Students – The major bill in this area was House Bill 13-1021, which makes several changes in state truancy law with the intent of keeping more students in school and reducing the jailing of truant students. The bill encourages districts to develop procedures for identifying students who are chronically absent, to work more closely with local with juvenile services agencies and to adopt policies for dealing with habitually truant students. The bill says districts should “minimize the need for court action” and take students to court “only as a last resort.” The bill also limits detention of a student to no more than five days at any one time. (This measure is complicated; read the full text here.)
A proposed expansion of English language learner services didn’t make it this session. House Bill 13-1211 would have updated standards for district ELL programs and for reporting to the state on those programs, and it would have given the Department of Education greater oversight of such programs. Current law allows districts to spend state ELL dollars on individual students for only two years. The bill would have changed that to five years. Most of the bill’s sponsors were freshmen, and in the end they didn’t have the clout to snap up he $7 million appropriation needed to fund the bill.
Workforce training – Majority Democrats made economic development a major priority, and some of those bills had an educational component.
The highest profile measure was Senate Bill 13-165, which would have allowed state community colleges to offer bachelor’s degrees in a limited number of technical fields. The bill was killed in the face of opposition from most state universities, leaving some lingering hard feelings between the two systems and the likelihood that community colleges will try this one again in 2014.
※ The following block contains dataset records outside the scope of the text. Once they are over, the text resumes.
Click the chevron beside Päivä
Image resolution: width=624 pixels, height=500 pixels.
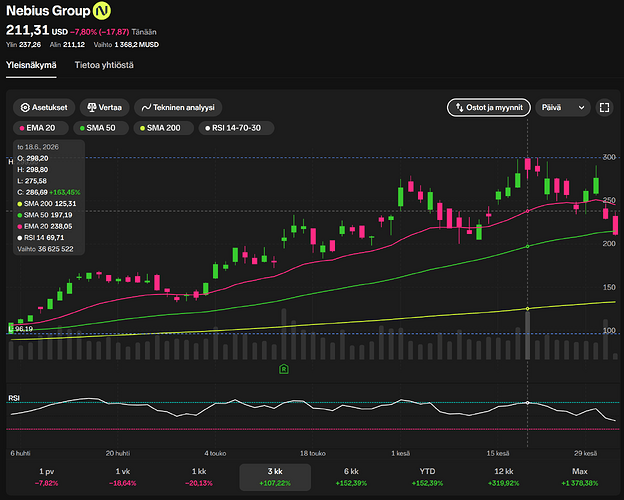pyautogui.click(x=581, y=107)
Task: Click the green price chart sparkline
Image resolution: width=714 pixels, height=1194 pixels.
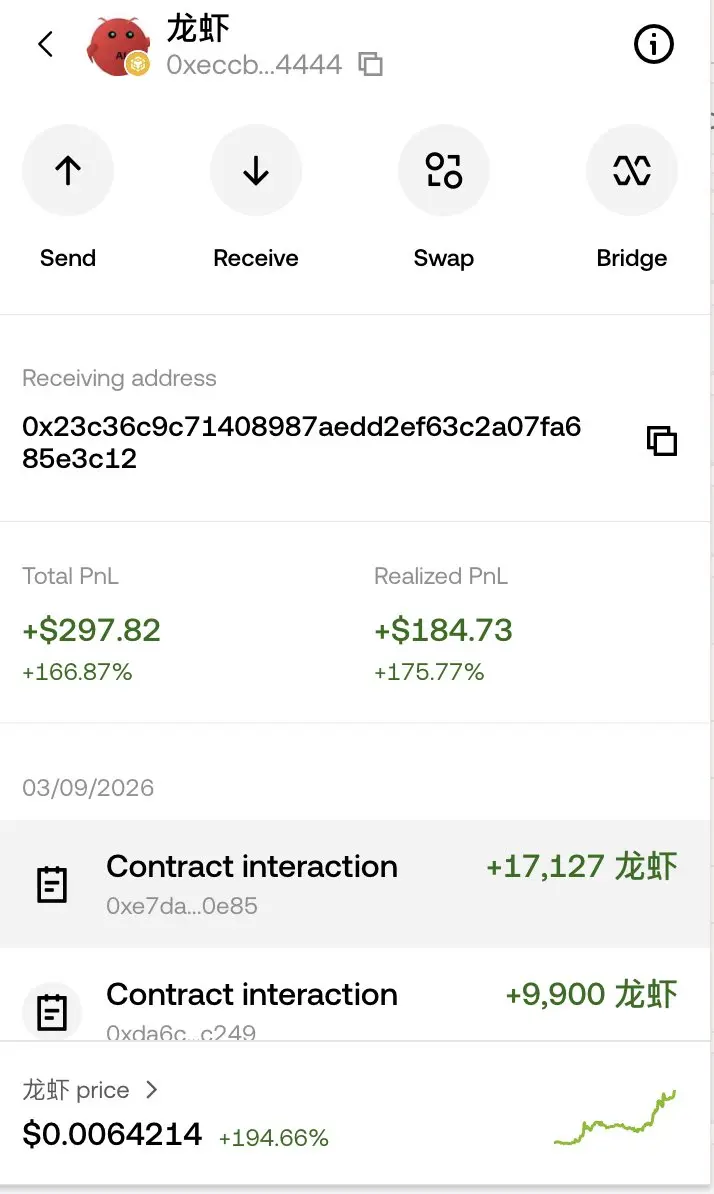Action: 615,1118
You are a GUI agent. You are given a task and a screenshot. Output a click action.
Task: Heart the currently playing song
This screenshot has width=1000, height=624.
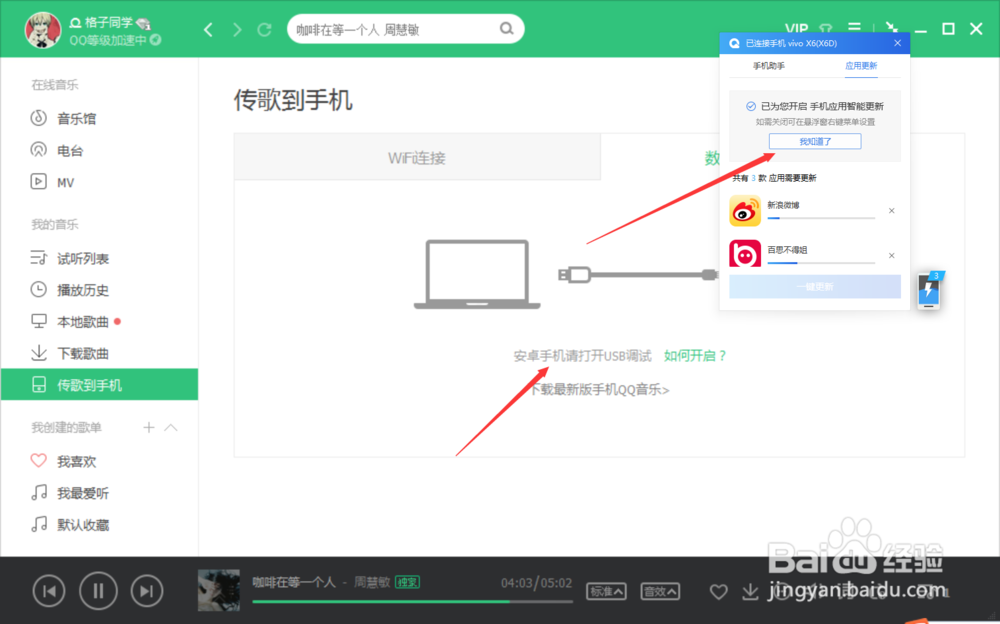click(x=718, y=592)
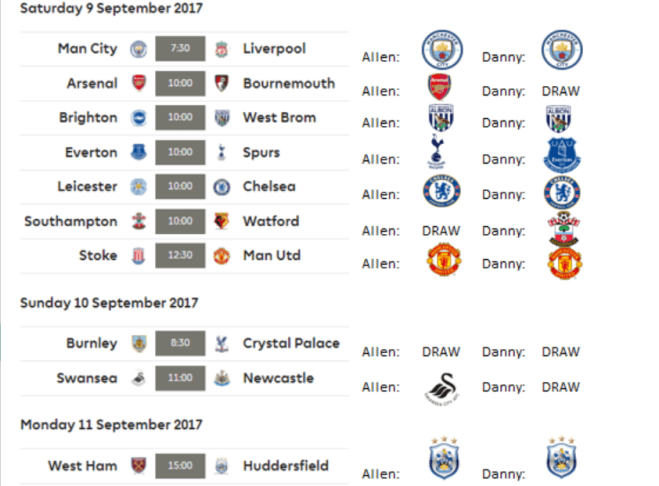659x486 pixels.
Task: Click Allen's Tottenham crest prediction
Action: (439, 155)
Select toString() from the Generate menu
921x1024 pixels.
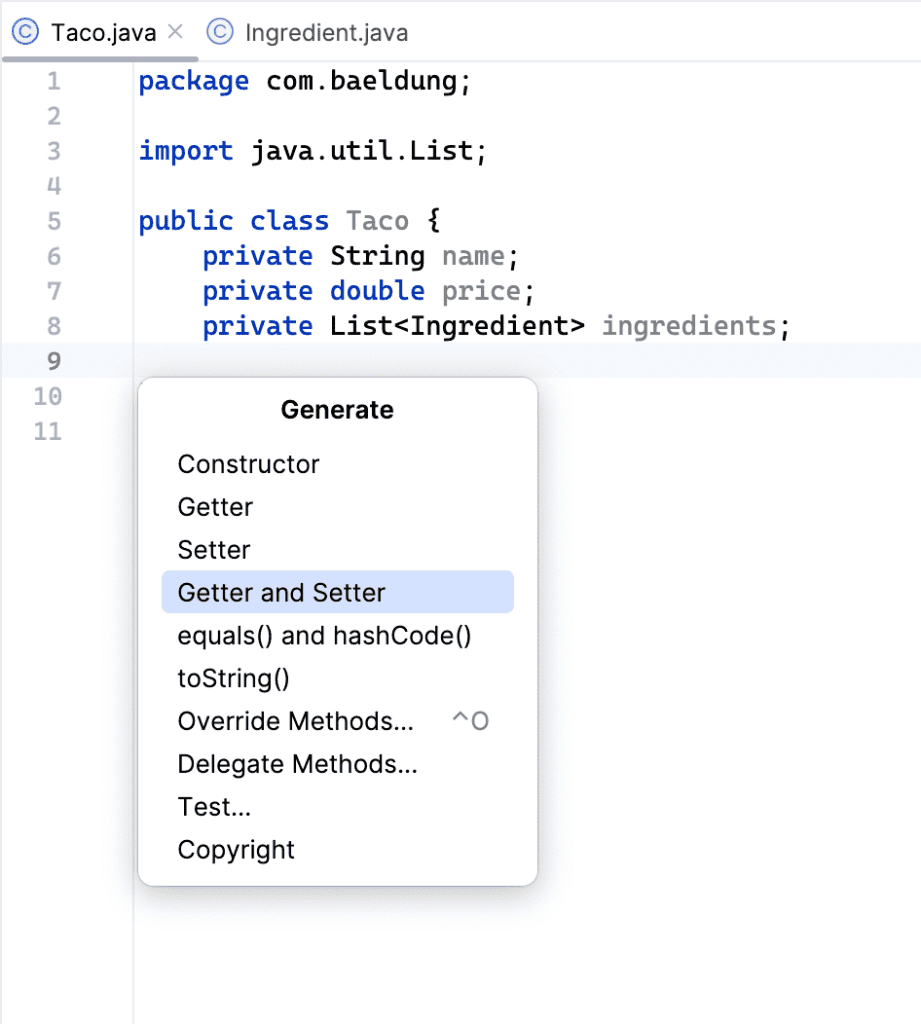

Ironically, an idea billed as an alternative to the community colleges bill also failed. Senate Bill 13-218 proposed creation of a $500,000 fund that state colleges could tap to match with business donations to create training and degree programs in fields where industries need workers. It died as an apparent tradeoff for allowing House Bill 13-1165 to live. That $474,000 measure would provide funding for higher education institutions to create a “career pathway” for students seeking jobs in manufacturing industries.
Debated but doomed
Lots of other education bills also didn’t make the cut. Most were Republican ideas.
The most interesting was House Bill 13-1172, which would have created a modified parent trigger option for failing schools and also would have created an A-F grading system for districts and schools. With no support from Democrats or education reform groups the measure was doomed. To make a point, sponsor Rep. Kevin Priola, R-Henderson, kept trying to amend the idea on to other bills, including Senate Bill 13-213, but those gambits went nowhere.
Three GOP variations on tax credits for private school expenses were killed, as were five bills that would have trimmed public employee union powers. Two Republican bills on the Public Employees’ Retirement Association met the same fate.
Also killed were a GOP bill proposing a sales tax credit for school supplies and a Democratic sales tax “holiday” on college textbooks.